Unless you have booked a technical dive trip, decompression diving, diving deeper than 40 meter is not allowed. This has to do with the permit, insurance, liability and possible resources. If you really want to go deeper and longer, you will have to book a technical dive trip.
So that means that the liveaboard normally organizes dives in the context of recreational diving, that you dive within the no-stop times, stay within 40 meters and make safety stops. Many people like to get the most out of all their dives and prefer to go as deep and as long as possible. But the question is why would you do that? You’re only tempting fate, and if you think that as long as you’re diving inside your computer’s no-stop times you’re safe, you’re not the first to be seriously mistaken. We have all learned that diving involves certain risks and when you do as many dives as you would on a liveaboard trip, the likelihood of those risks increases. So make your safety stop, stay well within the no-stop times and only go deep if you can see something special there and you are trained and certified to do so. Are you tired, then just skip a dive. If you have ear problems or problems with equalizing, take it easy, it can only break once and there is no dive worth it.

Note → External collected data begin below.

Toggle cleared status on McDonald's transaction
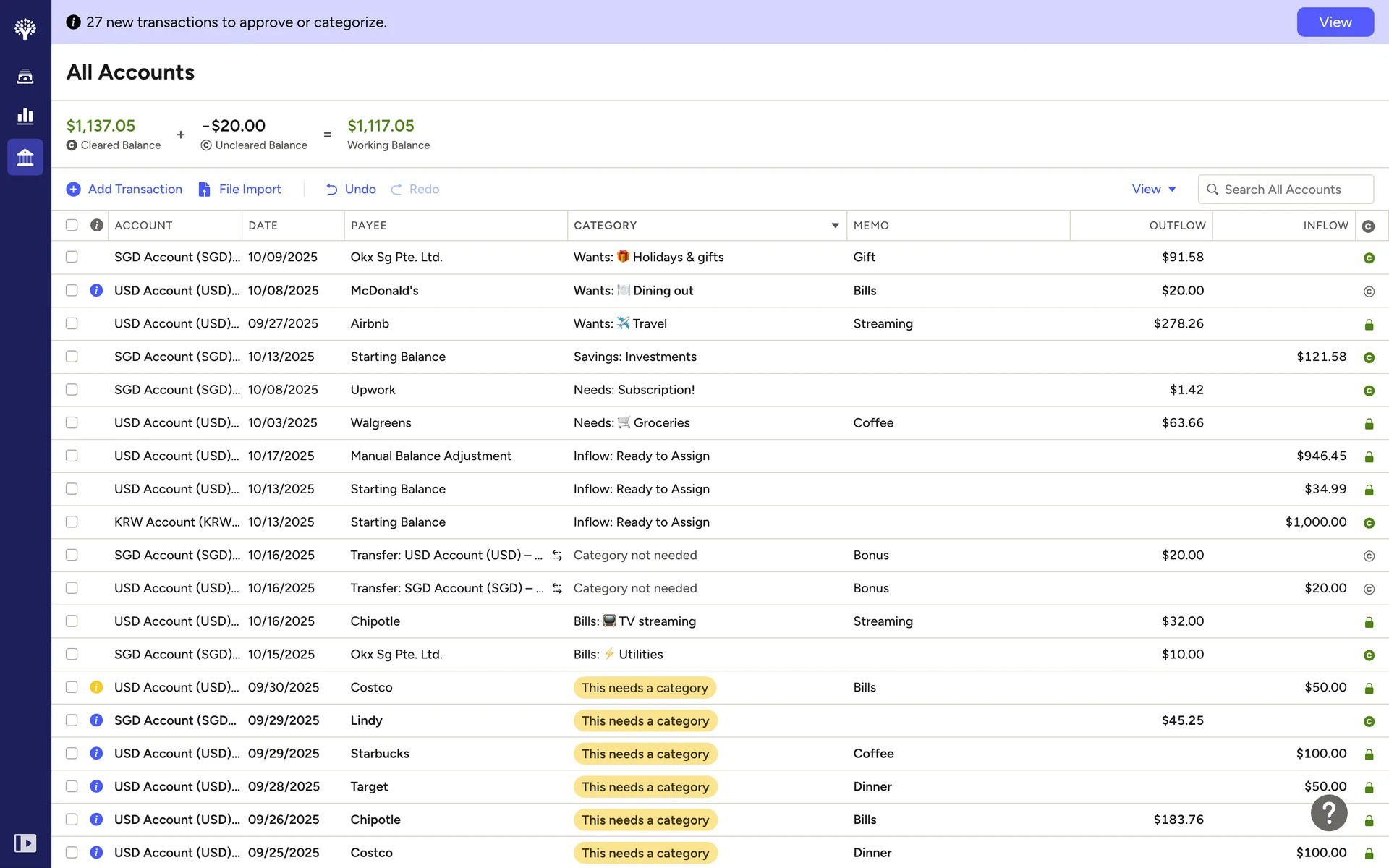This screenshot has width=1389, height=868. (x=1369, y=292)
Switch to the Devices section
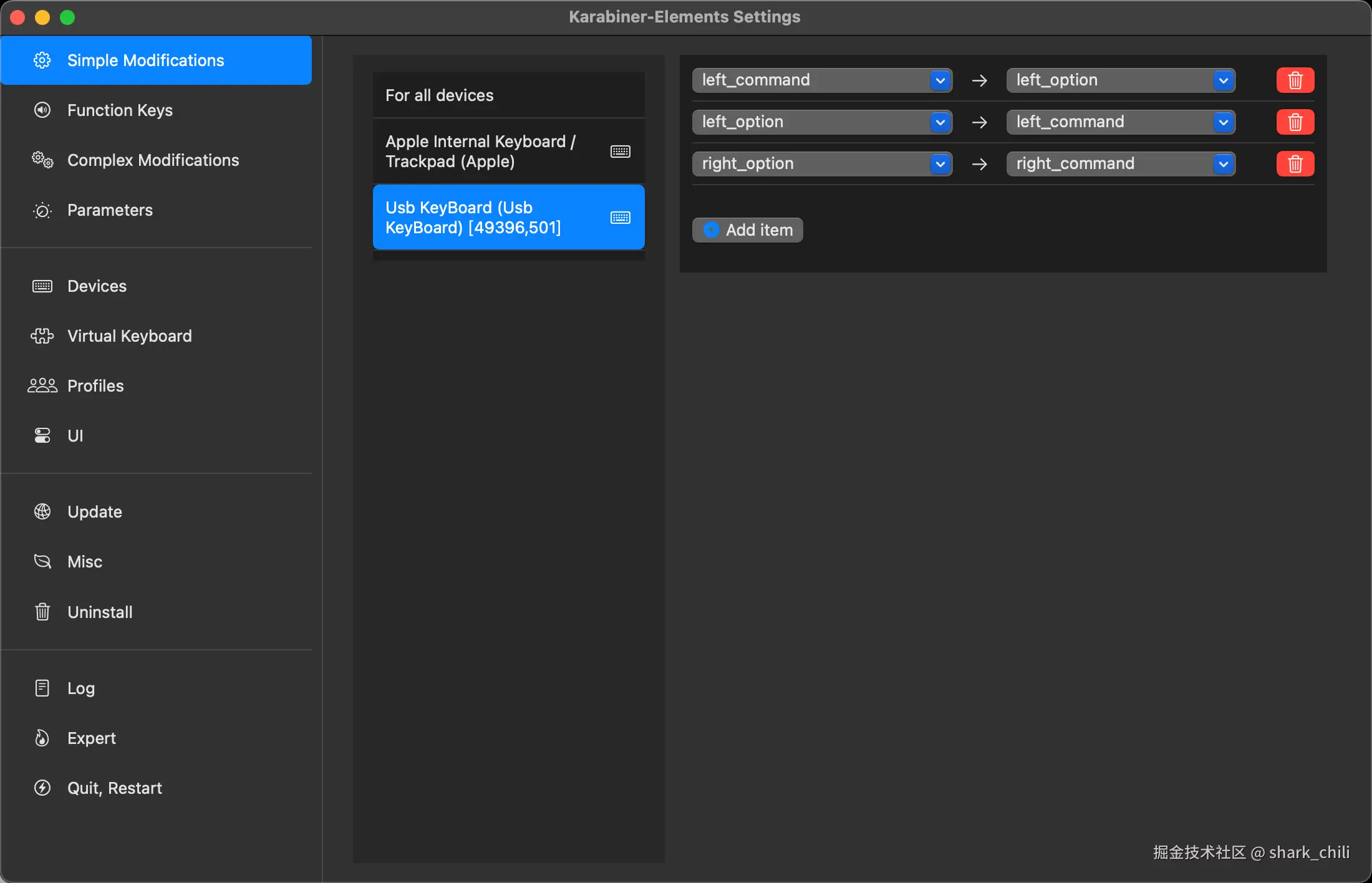The width and height of the screenshot is (1372, 883). 97,286
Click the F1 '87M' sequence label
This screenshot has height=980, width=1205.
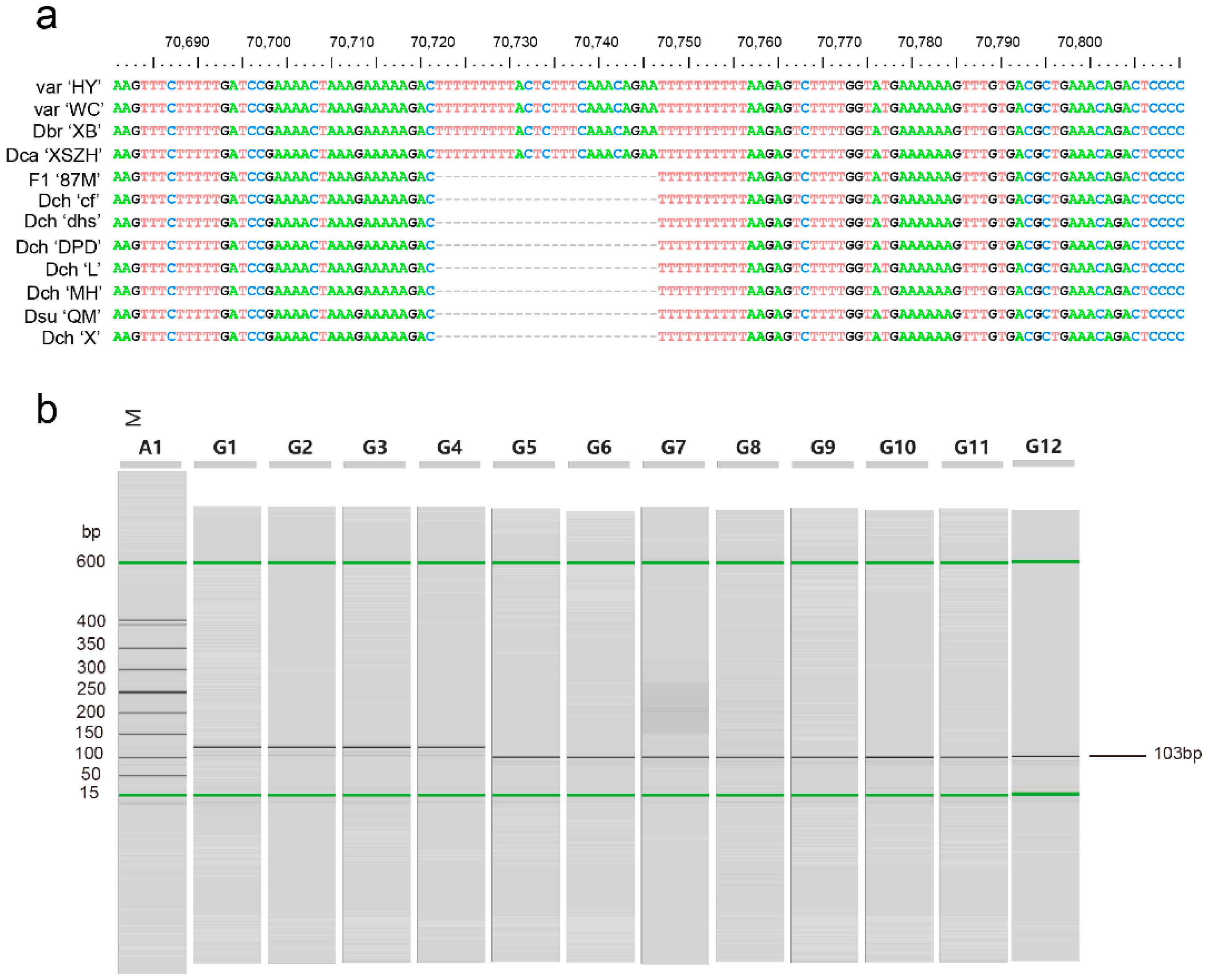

The dive computer and making safety stops are not a choice, but an obligation. Everyone should have a working computer and everyone makes the stops.
Whether it’s the reef, an anchor line, the bottom or a wreck, make sure you always have a visual reference. If you have lost it, search for a maximum of one minute and then abort your dive. Because even if you don’t realize it, there is almost always a current at sea and that current can distract you so far from the dive site that the crew can hardly find you. So don’t do anything crazy, abort your dive and ask them to drop you back at the reef so you can continue enjoying your dive in safety.
Once you come back from the dive and your tank is back in place, loosen the first stage so they can fill the tank right in front of you. Tidy up your belongings and hang up your suit with the zipper closed. Taking care of your diving equipment is your responsibility at all times. So if something breaks or you lose something, that is not only a shame, but that is also for your account. As a rule, you do not rinse your equipment after every dive, but only at the end of the trip. This prevents unnecessary water consumption.